En Autriche, la mise en œuvre d’une politique de rémunération variable ne peut être mise en œuvre qu’après négociation.
En Allemagne, dans 40 % des cas, il y a un accord au niveau de l’entreprise.
En Italie, l’échelon de la négociation est l’entreprise même si quelques accords sectoriels existent sur le sujet.
III. LA REMUNERATION FLEXIBLE OU A LA CARTE APPELEE REMUNERATION « CAFETARIA »
Aux Etats-Unis, au Canada et au Royaume-Uni mais aussi en Belgique, la pratique du salaire « cafétéria » s’étend. L'entreprise propose à ses managers des packages individualisés. Chacun peut arbitrer entre les différentes composantes, temps de travail, voiture de fonction, avantages en nature, actions, retraite, prévoyance... et choisir la structure de rémunération qui lui semble la plus proche de ses besoins. Chaque salarié dispose d’un nombre de points à consommer et donc à répartir en fonction de choix établis sur une base annuelle.
Ainsi, un jeune cadre célibataire privilégiera des avantages en nature ou un accès privilégié à un prêt immobilier au détriment d’une large couverture pour la prévoyance ou la retraite. Un salarié de plus de 40 ans pourra réaliser un choix inverse.
Selon le cabinet Hewitt, 40 % des grandes entreprises canadiennes recourent aux rémunérations flexibles. 12 % des entreprises, en France, auraient des programmes de rémunération à la carte. Dans la rémunération à la carte, il y a une véritable individualisation des parcours salariaux ce qui la distingue des simples accords de flexibilité qui s’appliquent à des catégories de salariés au sein de l’entreprise.
1.Le contexte
Aux Etats-Unis et au Royaume-Uni, le plein emploi oblige les entreprises afin d’attirer les meilleurs éléments à renouveler leur politique de rémunération. Les jeunes salariés considèrent que les politiques mises en œuvre par les employeurs favorisent les baby-boomers et ne prennent pas suffisamment en compte leur spécificité. Le salaire à la carte constitue une réponse de la part des responsables des ressources humaines à destination des moins de 35 ans.

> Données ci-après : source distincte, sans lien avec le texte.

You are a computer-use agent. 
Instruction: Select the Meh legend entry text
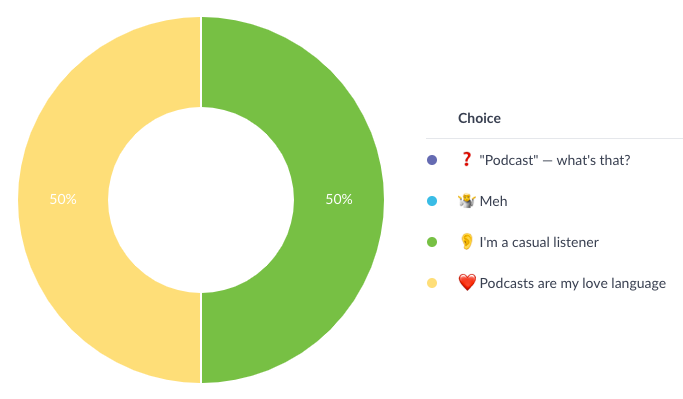pos(494,201)
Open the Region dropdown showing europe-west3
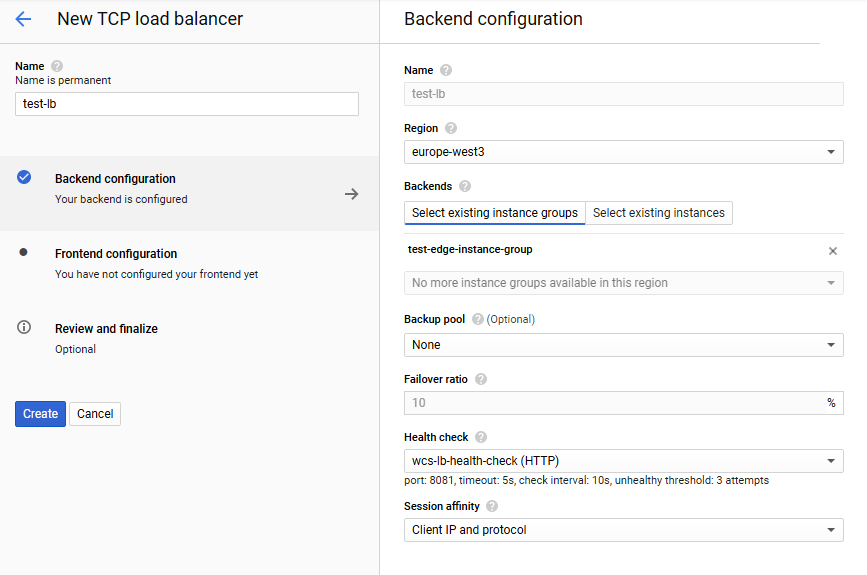This screenshot has height=575, width=867. click(623, 152)
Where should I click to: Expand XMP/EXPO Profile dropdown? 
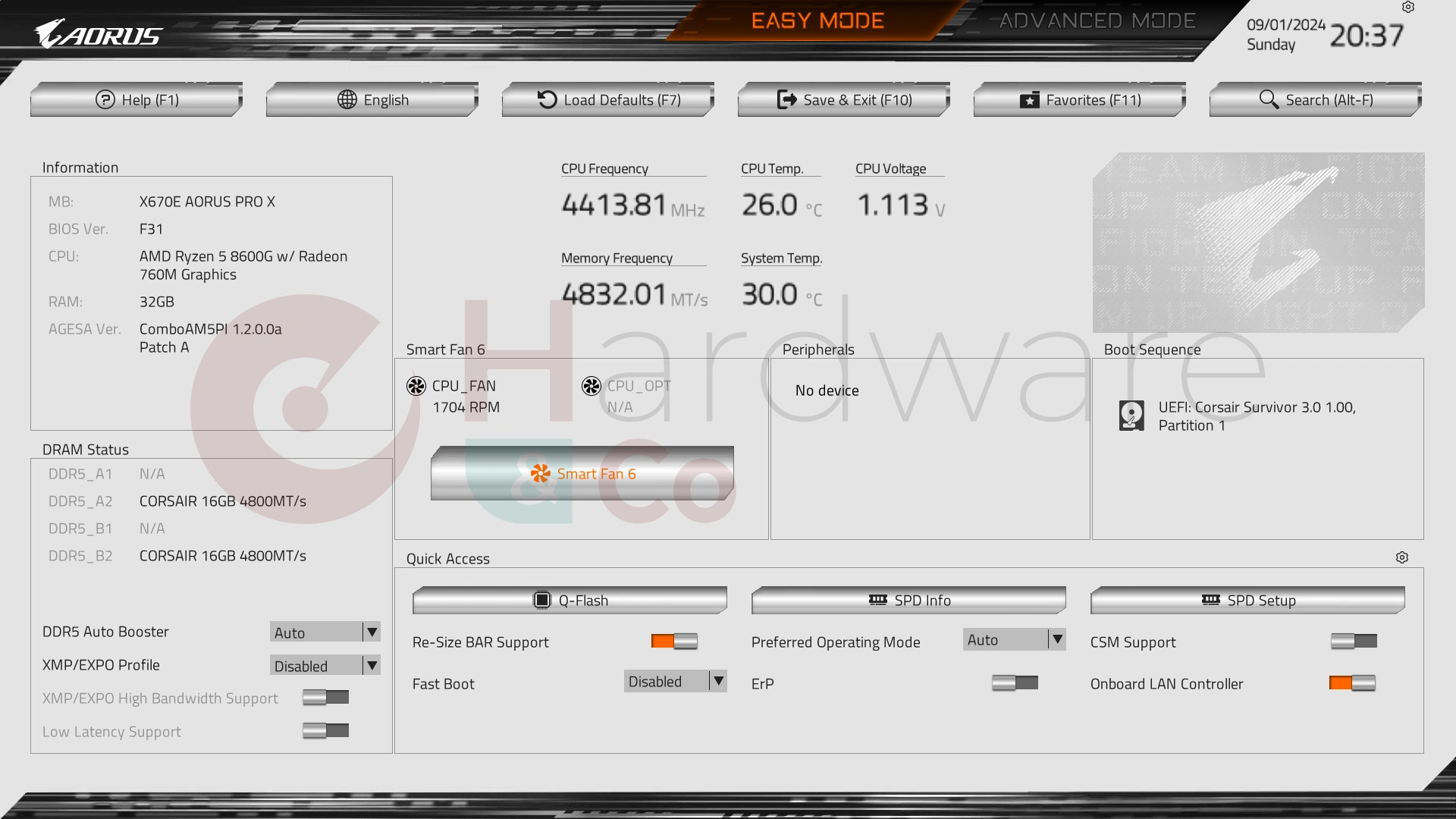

La nouvelle génération est plus mobile, mieux informée et plus alerte pour demander des augmentations individuelles. Dans des pays à faible taux de chômage, la menace de démission est fréquente.
Nortel a ainsi créé un «portefeuille vie professionnelle» composé de programmes de loisirs et santé.
AstraZeneca, le Groupe RBC Banque Royale et la Banque du Canada ont également mis en œuvre des packages salariaux.
2.Avantages/inconvénients
La rémunération flexible permet de s’adapter aux besoins des différentes générations qui composent l’effectif d’une entreprise et constitue un élément non négligeable de fidélisation. Elle permet aussi l’atteinte d’objectifs organisationnels stratégiques.
L’arbitrage entre plusieurs éléments peut permettre à l’employeur d’économiser en masse salariale et en charges sociales.
Cette pratique permet également de mieux maitriser les dépenses sociales des entreprises. Les dépenses de santé et les dépenses de retraite, étant vouées à augmenter, les entreprises anglo-saxonnes souhaitent un suivi plus fin de ces dépenses et réduire leurs engagements.
Les syndicats sont assez réticents face à ces nouvelles pratiques qui à leurs yeux aboutissent à rendre opaques les politiques salariales des entreprises et à supprimer les liens de solidarité au sein des entreprises. Ils craignent que la rémunération flexible aboutisse à réduire le montant de leur salaire et limite le montant des augmentations.
Néanmoins, la satisfaction à leur encontre est élevée : 94% des entreprises qui offrent de tels régimes considèrent avoir atteint leurs objectifs sociaux (ressources humaines), et 97% des employés bénéficiaires ont qualifié le régime de bon à excellent (Hewitt et associés, 2003).